La Oferta

June 26, 2022

US Senate delays recess to deal with health-care bill

Washington, Jul 11 (EFE).- The leader of the Republican majority in the US Senate announced Tuesday that the chamber’s August recess would start two weeks later than usual as GOP senators seek agreement on a bill to repeal and replace the 2010 Affordable Care Act, better known as ObamaCare.

The GOP-controlled House of Representatives has already passed a health-care bill and President Donald Trump has been insisting that the Senate complete work on the issue before going into recess.

Republican Senator from Georgia David Perdue (C) joins other Republican lawmakers during a news conference to discuss cancelling the August recess to work on Republican legislative priorities, on Capitol Hill in Washington, DC, USA, 11 July 2017. Ten Republican lawmakers signed a letter sent to Senate Majority Leader Republican Mitch McConnell asking that all or some of the August recess be cancelled. EPA/MICHAEL REYNOLDS

In fact, the president has suggest that the Senate scrap ObamaCare immediately and take up the question of a replacement later.

“To provide more time to complete action on important legislative items and process nominees that have been stalled by a lack of cooperation from our friends across the aisle, the Senate will delay the start of the August recess until the third week of August,” Majority Leader Mitch McConnell of Kentucky said.

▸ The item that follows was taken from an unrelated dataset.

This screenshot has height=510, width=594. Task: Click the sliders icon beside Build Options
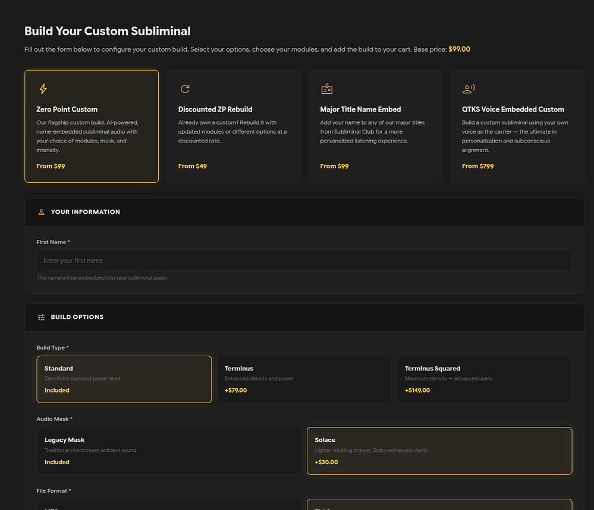point(41,317)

Republicans spent weeks behind closed doors putting together a proposal, but the number of GOP senators who rejected the draft as either overly timid or too harsh forced the leadership to go back to the drawing board.McConnell said he is planning a vote next week on the revised plan.

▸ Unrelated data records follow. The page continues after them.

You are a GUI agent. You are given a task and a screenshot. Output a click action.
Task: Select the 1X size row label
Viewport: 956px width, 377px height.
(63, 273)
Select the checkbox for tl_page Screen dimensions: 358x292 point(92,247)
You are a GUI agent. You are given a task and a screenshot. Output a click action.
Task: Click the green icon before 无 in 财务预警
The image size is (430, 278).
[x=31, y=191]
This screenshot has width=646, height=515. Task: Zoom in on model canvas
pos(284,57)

Yet the internal Republican debate has grown more complicated with the introduction by Sens. Ted Cruz and Mike Lee of an amendment that calls for repealing ObamaCare and then allowing insurance companies to sell low-cost plans that don’t meet existing standards for coverage.

The non-partisan Congressional Budget Office estimated that more than 20 million people would stand to lose health insurance under the original Republican Senate bill.